Page:Chesterton - Le Nommé Jeudi, trad. Florence, 1911.djvu/241

Cette page a été validée par deux contributeurs.

L’éléphant avait laissé les cabs assez loin derrière lui. Les détectives l’avaient perdu de vue, au tournant des coins de rue, et, quand ils parvinrent à l’une des portes de l’Exposition d’Earl’s Court, ils se trouvèrent bloqués. Devant eux s’agitait une foule énorme autour d’un énorme éléphant ; l’animal tressaillait comme une bête forcée. Quant au Président, il avait disparu.

— Où donc est-il ? demanda Syme en mettant pied à terre.

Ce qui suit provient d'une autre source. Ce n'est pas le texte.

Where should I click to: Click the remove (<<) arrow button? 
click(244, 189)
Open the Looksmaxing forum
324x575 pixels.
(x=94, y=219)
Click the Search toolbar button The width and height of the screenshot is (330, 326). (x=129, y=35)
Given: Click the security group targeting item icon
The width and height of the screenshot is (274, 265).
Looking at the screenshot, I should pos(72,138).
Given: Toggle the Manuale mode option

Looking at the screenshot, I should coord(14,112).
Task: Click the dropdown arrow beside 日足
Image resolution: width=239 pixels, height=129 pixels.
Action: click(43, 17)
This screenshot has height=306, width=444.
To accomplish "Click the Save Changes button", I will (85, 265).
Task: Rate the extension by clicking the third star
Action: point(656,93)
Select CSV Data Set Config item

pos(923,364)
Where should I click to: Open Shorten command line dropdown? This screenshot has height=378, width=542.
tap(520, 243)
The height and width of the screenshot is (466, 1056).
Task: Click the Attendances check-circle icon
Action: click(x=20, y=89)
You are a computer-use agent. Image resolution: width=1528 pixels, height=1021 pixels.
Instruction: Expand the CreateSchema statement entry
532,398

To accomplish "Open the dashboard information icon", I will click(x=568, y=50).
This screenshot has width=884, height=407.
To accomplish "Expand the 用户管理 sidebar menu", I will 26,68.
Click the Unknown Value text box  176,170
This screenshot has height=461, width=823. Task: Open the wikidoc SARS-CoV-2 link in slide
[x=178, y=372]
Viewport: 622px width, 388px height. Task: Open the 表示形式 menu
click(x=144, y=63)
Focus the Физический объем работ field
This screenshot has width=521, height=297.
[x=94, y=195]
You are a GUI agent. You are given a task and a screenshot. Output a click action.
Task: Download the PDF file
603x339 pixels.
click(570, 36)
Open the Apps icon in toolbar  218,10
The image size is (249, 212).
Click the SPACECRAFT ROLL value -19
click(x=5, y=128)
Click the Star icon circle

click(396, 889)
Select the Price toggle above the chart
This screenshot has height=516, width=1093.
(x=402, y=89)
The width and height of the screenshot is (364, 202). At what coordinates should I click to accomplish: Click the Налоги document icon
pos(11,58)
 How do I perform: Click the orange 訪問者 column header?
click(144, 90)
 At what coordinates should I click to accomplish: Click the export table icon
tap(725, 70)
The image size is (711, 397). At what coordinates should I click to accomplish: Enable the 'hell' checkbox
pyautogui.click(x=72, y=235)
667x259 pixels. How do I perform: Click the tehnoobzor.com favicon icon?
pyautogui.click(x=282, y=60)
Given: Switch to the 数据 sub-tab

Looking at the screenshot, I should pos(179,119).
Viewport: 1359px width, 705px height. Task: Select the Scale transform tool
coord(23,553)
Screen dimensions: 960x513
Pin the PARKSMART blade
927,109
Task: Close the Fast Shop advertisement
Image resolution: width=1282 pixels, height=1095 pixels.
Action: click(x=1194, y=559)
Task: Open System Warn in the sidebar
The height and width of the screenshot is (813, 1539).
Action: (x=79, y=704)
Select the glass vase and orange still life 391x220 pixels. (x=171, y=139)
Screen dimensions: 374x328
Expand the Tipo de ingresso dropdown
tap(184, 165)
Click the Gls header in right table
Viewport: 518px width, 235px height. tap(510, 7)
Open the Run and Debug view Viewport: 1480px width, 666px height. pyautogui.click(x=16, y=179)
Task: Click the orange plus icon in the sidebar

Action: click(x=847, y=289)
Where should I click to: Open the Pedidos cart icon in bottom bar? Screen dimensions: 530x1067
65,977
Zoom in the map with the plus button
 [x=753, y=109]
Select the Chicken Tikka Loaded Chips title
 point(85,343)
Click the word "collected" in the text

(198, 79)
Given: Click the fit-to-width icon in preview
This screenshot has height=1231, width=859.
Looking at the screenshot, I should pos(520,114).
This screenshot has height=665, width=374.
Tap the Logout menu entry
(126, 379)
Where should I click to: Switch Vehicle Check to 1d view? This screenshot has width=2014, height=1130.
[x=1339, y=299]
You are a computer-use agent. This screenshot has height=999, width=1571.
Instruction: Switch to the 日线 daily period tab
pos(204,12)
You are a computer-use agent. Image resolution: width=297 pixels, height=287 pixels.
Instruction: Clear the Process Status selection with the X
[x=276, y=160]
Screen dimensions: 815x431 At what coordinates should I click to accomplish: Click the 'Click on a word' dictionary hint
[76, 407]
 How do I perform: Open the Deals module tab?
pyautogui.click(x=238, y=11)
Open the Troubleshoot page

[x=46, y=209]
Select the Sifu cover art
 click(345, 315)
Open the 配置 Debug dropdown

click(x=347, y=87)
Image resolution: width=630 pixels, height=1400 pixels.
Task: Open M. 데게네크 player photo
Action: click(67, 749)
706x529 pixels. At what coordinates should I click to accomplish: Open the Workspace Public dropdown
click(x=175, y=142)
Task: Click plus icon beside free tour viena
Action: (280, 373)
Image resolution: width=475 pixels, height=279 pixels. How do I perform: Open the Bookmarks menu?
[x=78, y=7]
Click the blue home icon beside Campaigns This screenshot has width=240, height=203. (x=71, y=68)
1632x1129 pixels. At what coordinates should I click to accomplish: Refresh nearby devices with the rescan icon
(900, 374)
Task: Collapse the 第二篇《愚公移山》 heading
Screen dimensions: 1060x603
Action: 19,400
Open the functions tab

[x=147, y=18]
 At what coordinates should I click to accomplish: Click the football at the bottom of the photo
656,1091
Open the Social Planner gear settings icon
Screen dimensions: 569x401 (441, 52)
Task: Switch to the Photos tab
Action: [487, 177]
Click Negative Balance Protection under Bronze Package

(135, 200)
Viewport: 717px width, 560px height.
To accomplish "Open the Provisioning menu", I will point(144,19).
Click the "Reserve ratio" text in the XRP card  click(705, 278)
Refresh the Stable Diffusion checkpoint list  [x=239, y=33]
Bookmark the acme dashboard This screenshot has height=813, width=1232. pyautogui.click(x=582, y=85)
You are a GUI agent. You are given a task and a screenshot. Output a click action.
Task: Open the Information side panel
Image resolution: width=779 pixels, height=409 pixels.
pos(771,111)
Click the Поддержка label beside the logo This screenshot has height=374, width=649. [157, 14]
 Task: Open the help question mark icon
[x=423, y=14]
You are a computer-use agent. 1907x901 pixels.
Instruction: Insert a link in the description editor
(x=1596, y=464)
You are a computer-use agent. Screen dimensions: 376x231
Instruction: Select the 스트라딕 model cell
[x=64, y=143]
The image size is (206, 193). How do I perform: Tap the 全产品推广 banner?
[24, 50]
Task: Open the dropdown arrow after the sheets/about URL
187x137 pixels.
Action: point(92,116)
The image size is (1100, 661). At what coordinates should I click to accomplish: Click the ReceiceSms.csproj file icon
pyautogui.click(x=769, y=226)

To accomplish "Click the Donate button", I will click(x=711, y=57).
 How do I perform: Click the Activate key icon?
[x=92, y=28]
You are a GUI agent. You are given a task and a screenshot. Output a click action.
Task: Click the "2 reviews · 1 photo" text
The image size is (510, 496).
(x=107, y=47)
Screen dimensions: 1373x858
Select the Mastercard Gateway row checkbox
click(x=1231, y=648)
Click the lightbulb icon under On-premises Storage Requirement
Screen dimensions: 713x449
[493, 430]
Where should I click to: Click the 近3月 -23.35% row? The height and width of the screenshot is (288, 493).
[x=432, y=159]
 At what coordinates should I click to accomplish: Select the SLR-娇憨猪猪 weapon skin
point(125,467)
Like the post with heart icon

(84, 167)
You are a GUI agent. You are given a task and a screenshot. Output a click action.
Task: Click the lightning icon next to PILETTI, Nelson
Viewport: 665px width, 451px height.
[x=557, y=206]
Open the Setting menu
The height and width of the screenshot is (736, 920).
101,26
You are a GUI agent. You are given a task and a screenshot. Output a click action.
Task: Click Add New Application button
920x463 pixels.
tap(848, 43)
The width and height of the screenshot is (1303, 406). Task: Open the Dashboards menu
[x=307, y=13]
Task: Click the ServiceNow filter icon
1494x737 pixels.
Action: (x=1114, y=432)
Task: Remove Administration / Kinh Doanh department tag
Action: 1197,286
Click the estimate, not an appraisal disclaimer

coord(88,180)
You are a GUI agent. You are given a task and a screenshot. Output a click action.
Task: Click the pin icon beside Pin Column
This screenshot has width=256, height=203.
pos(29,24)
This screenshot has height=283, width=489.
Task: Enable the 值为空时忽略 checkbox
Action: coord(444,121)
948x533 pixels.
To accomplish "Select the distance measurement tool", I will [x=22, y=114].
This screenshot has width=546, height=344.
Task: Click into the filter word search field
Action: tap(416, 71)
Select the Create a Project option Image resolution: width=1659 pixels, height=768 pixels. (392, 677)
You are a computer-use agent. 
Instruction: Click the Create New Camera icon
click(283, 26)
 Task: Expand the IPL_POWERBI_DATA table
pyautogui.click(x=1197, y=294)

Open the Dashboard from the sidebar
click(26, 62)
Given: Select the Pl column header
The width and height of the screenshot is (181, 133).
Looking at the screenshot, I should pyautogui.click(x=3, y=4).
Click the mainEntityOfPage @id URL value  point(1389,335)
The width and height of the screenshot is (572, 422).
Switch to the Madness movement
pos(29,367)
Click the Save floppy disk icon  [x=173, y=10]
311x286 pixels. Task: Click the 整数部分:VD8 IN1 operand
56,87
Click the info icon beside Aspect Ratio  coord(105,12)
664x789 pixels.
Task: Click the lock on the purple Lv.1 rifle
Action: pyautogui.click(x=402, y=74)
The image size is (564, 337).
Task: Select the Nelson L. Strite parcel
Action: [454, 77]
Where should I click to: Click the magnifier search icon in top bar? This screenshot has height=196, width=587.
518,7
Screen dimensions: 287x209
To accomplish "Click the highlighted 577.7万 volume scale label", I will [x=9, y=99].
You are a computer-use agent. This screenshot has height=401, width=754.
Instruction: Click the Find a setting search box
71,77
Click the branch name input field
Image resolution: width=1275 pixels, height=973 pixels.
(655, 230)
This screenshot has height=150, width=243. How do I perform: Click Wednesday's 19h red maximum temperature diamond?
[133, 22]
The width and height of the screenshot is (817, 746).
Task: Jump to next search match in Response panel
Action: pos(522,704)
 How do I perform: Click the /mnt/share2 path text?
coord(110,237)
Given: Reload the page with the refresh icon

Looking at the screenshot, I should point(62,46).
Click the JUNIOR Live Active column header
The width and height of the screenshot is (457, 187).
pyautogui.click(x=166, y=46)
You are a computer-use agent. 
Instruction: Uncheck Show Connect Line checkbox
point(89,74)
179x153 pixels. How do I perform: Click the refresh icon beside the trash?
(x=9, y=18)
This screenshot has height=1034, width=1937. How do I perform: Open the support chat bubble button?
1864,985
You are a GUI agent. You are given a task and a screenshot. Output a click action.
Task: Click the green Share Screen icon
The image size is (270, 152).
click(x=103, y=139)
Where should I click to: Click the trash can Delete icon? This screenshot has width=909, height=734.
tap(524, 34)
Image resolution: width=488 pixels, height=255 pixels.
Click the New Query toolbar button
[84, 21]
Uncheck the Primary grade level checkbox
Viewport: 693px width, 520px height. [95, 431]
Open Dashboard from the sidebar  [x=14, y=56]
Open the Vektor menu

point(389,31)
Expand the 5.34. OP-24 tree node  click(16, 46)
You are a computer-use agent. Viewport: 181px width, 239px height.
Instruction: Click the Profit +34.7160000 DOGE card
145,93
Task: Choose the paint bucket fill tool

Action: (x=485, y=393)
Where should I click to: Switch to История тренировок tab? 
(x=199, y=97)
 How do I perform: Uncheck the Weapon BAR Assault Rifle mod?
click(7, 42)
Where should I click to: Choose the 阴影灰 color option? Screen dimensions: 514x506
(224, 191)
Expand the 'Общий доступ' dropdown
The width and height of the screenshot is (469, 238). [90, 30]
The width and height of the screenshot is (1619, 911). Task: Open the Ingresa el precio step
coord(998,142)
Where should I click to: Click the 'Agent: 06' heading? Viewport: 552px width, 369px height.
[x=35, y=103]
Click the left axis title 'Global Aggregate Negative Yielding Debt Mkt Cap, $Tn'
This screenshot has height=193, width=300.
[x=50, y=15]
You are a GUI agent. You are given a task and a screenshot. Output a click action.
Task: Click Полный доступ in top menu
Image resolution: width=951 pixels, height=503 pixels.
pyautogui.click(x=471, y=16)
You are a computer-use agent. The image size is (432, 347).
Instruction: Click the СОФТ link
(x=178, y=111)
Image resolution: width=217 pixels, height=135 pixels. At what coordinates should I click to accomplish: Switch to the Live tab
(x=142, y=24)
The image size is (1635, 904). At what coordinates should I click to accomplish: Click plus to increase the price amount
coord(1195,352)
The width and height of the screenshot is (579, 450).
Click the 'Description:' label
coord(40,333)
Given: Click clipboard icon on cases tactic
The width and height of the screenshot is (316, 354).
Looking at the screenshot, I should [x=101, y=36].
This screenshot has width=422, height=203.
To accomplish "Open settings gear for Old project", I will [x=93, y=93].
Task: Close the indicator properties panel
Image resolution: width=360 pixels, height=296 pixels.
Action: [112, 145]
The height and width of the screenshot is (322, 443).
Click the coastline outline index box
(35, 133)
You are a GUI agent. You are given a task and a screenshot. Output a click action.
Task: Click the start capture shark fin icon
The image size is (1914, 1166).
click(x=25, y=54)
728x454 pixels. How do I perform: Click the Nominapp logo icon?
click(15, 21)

— Le gentleman est entré en courant à l’Exposition, lui dit un gardien effaré.

Et il ajouta, du ton d’un homme offensé :

— Singulier gentleman, monsieur ! Il m’a prié de tenir son « cheval » et voilà ce qu’il m’a donné.

D’un air dégoûté, il montrait une feuille de papier, pliée, avec cette adresse : « Au secrétaire du Conseil suprême des anarchistes. »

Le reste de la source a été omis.